Economics of Hydrogen Production Technologies

The economics of hydrogen production depend on the underlying efficiency of the technology employed, the current state of its development (i.e., early stage, developmental, mature, etc.), the scale of the plant, its annual utilization, and the cost of its feedstock.

Electrolysis technologies suffer from a combination of higher capital costs, lower conversion efficiency, and a generally higher feedstock cost when the required electricity input is considered. A distributed electrolysis unit using grid-supplied electricity is estimated to have a production cost of $6.77 per kilogram of hydrogen when the assumed 70-percent capacity factor is considered. A central electrolysis unit operating at 90-percent capacity factor, with 30 percent of the power requirements coming from wind and 70 percent from the grid, is estimated to have a production cost roughly 15 percent higher than that of a distributed SMR plant.

Because electrolysis technologies generally have higher capital and operating and maintenance costs, the implied price for electricity would have to be lower to achieve cost parity with a fossil or biomass feedstock.

Source: U.S. Energy Information Administration

Supply of Hydrogen

Hydrogen is the most abundant element in the universe. Yet, there is effectively no natural hydrogen gas resource on Earth. Hydrogen gas is the smallest and lightest of all molecules. When released, it quickly rises to the upper atmosphere and dissipates, leaving virtually no hydrogen gas on the Earth’s surface. Because hydrogen gas must be manufactured from feedstocks that contain hydrogen compounds, it is considered to be an energy carrier, like electricity, rather than a primary energy resource.

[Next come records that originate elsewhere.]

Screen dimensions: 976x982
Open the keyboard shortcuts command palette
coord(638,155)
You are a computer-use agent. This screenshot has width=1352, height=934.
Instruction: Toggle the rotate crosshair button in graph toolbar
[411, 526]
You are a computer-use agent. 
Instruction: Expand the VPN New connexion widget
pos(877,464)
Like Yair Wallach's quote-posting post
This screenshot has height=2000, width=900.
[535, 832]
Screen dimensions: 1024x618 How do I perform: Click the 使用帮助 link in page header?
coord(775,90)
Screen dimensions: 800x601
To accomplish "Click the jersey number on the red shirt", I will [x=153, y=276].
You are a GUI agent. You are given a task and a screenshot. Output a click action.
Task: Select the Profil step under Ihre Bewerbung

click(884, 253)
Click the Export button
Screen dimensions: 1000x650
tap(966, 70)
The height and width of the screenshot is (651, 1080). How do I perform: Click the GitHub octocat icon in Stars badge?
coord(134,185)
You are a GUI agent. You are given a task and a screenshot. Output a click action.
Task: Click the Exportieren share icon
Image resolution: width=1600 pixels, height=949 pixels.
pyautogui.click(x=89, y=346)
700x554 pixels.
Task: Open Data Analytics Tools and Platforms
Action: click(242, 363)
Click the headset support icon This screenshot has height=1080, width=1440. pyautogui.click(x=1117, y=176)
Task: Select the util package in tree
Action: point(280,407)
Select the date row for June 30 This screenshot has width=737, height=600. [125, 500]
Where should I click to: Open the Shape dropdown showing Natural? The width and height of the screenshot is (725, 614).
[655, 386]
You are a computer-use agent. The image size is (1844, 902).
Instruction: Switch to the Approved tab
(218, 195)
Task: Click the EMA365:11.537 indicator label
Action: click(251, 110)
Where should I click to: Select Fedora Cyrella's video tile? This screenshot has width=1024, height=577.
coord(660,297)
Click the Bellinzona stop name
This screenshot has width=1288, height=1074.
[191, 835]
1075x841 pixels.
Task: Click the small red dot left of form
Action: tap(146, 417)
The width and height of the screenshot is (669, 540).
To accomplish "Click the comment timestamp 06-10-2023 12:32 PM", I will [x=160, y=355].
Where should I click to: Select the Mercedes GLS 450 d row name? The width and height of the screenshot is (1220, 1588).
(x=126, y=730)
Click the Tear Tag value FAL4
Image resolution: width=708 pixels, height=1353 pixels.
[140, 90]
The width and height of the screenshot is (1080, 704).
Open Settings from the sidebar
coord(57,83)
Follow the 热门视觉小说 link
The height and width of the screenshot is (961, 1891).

Currently, the main sources of hydrogen are hydrocarbon feedstocks such as natural gas, coal, and petroleum; however, some of those feedstocks also produce CO2. Thus, to provide overall emission savings, greenhouse gas (GHG) emissions must be mitigated during hydrogen production through CCS (carbon capture and storage) or similar technology, during end use through comparatively greater vehicle efficiency, or at other stages in the life cycle of the hydrogen fuel source. It is generally recognized that demand is not static and the accessibility of resources may be problematic. Also, the costs for addressing CO2 and other GHG emissions may increase, which could deter the full utilization of fossil fuels as a primary energy source for a hydrogen economy unless suitable mitigation measures are employed.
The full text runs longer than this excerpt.